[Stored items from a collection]
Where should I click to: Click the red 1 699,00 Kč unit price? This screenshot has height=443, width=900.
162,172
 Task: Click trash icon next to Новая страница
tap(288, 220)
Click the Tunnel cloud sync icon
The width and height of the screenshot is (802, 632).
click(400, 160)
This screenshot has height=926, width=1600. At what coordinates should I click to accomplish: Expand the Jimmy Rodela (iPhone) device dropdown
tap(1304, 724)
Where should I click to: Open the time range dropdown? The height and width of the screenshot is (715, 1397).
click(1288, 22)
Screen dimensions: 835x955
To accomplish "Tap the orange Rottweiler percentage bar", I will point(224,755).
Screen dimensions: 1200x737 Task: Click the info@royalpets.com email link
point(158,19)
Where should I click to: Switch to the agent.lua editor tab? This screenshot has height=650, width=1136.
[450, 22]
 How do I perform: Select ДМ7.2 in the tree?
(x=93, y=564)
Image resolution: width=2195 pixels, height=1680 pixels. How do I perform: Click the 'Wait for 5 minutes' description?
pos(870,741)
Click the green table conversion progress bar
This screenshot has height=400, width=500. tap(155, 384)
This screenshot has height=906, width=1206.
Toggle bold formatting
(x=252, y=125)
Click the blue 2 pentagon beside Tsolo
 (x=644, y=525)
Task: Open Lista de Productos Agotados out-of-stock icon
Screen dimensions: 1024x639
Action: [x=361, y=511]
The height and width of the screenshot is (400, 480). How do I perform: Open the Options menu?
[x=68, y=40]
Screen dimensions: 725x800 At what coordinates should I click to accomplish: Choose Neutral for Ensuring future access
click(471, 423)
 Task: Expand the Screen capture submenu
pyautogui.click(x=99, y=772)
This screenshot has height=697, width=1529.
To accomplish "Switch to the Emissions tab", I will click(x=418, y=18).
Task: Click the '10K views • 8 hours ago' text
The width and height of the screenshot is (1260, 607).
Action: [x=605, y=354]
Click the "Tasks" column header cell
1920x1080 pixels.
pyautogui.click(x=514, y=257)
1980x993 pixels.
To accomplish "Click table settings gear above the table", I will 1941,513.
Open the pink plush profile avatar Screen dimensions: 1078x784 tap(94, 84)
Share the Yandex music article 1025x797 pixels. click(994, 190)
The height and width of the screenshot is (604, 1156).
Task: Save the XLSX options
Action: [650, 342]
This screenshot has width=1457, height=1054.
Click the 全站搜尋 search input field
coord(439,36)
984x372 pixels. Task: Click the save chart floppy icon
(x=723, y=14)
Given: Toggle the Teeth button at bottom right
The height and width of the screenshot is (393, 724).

Directions: Each entry must be retyped exactly as it was written above.

Answer for the task:
Where should I click to: Click the red 1 699,00 Kč unit price? This screenshot has height=443, width=900.
162,172
 Task: Click trash icon next to Новая страница
tap(288, 220)
Click the Tunnel cloud sync icon
The width and height of the screenshot is (802, 632).
click(400, 160)
This screenshot has height=926, width=1600. At what coordinates should I click to accomplish: Expand the Jimmy Rodela (iPhone) device dropdown
tap(1304, 724)
Where should I click to: Open the time range dropdown? The height and width of the screenshot is (715, 1397).
click(1288, 22)
Screen dimensions: 835x955
To accomplish "Tap the orange Rottweiler percentage bar", I will point(224,755).
Screen dimensions: 1200x737 Task: Click the info@royalpets.com email link
point(158,19)
Where should I click to: Switch to the agent.lua editor tab? This screenshot has height=650, width=1136.
[450, 22]
 How do I perform: Select ДМ7.2 in the tree?
(x=93, y=564)
Image resolution: width=2195 pixels, height=1680 pixels. How do I perform: Click the 'Wait for 5 minutes' description?
pos(870,741)
Click the green table conversion progress bar
This screenshot has height=400, width=500. tap(155, 384)
This screenshot has height=906, width=1206.
Toggle bold formatting
(x=252, y=125)
Click the blue 2 pentagon beside Tsolo
 (x=644, y=525)
Task: Open Lista de Productos Agotados out-of-stock icon
Screen dimensions: 1024x639
Action: [x=361, y=511]
The height and width of the screenshot is (400, 480). How do I perform: Open the Options menu?
[x=68, y=40]
Screen dimensions: 725x800 At what coordinates should I click to accomplish: Choose Neutral for Ensuring future access
click(471, 423)
 Task: Expand the Screen capture submenu
pyautogui.click(x=99, y=772)
This screenshot has height=697, width=1529.
To accomplish "Switch to the Emissions tab", I will click(x=418, y=18).
Task: Click the '10K views • 8 hours ago' text
The width and height of the screenshot is (1260, 607).
Action: [x=605, y=354]
Click the "Tasks" column header cell
1920x1080 pixels.
pyautogui.click(x=514, y=257)
1980x993 pixels.
To accomplish "Click table settings gear above the table", I will 1941,513.
Open the pink plush profile avatar Screen dimensions: 1078x784 tap(94, 84)
Share the Yandex music article 1025x797 pixels. click(994, 190)
The height and width of the screenshot is (604, 1156).
Task: Save the XLSX options
Action: [650, 342]
This screenshot has width=1457, height=1054.
Click the 全站搜尋 search input field
coord(439,36)
984x372 pixels. Task: Click the save chart floppy icon
(x=723, y=14)
Given: Toggle the Teeth button at bottom right
The height and width of the screenshot is (393, 724).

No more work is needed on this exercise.